[What to do]:
Quote exactly the lines running from the line with "Run the program with green play icon" to the end of the entries, including both, and nothing else.

** Records to use follows **

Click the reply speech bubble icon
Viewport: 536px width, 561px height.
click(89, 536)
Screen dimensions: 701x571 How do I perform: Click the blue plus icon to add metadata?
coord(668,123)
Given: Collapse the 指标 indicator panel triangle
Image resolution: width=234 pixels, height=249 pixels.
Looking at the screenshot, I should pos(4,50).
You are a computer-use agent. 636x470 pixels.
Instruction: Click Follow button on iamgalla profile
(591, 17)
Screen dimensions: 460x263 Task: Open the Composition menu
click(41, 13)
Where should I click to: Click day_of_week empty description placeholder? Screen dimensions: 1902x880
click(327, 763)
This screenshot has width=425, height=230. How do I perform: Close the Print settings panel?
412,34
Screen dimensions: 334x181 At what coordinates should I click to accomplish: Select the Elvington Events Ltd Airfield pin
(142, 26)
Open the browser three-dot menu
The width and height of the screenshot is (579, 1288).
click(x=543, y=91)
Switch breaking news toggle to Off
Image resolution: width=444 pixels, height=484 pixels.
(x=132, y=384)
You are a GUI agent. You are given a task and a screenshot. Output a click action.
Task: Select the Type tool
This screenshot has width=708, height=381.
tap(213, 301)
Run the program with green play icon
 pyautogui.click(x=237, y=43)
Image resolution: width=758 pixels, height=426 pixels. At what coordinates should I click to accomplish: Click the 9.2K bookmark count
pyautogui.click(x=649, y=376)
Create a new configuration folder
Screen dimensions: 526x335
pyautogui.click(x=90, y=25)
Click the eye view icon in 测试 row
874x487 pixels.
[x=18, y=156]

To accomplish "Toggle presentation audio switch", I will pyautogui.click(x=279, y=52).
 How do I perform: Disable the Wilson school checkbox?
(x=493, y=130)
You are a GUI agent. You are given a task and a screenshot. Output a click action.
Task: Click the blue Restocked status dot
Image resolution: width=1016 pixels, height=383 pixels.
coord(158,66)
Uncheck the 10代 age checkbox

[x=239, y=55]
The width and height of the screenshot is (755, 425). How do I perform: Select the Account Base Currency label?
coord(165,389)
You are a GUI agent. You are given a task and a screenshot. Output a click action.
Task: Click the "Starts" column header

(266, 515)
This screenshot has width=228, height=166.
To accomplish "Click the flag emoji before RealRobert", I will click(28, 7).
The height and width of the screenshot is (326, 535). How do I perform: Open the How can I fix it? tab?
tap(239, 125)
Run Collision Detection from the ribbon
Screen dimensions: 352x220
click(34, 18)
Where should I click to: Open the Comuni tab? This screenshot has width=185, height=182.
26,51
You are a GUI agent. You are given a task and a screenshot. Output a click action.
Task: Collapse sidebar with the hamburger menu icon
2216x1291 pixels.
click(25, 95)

** End of Records to use **

[Result of this task]:
Run the program with green play icon
 pyautogui.click(x=237, y=43)
Image resolution: width=758 pixels, height=426 pixels. At what coordinates should I click to accomplish: Click the 9.2K bookmark count
pyautogui.click(x=649, y=376)
Create a new configuration folder
Screen dimensions: 526x335
pyautogui.click(x=90, y=25)
Click the eye view icon in 测试 row
874x487 pixels.
[x=18, y=156]

To accomplish "Toggle presentation audio switch", I will pyautogui.click(x=279, y=52).
 How do I perform: Disable the Wilson school checkbox?
(x=493, y=130)
You are a GUI agent. You are given a task and a screenshot. Output a click action.
Task: Click the blue Restocked status dot
Image resolution: width=1016 pixels, height=383 pixels.
coord(158,66)
Uncheck the 10代 age checkbox

[x=239, y=55]
The width and height of the screenshot is (755, 425). How do I perform: Select the Account Base Currency label?
coord(165,389)
You are a GUI agent. You are given a task and a screenshot. Output a click action.
Task: Click the "Starts" column header

(266, 515)
This screenshot has width=228, height=166.
To accomplish "Click the flag emoji before RealRobert", I will click(28, 7).
The height and width of the screenshot is (326, 535). How do I perform: Open the How can I fix it? tab?
tap(239, 125)
Run Collision Detection from the ribbon
Screen dimensions: 352x220
click(34, 18)
Where should I click to: Open the Comuni tab? This screenshot has width=185, height=182.
26,51
You are a GUI agent. You are given a task and a screenshot. Output a click action.
Task: Collapse sidebar with the hamburger menu icon
2216x1291 pixels.
click(25, 95)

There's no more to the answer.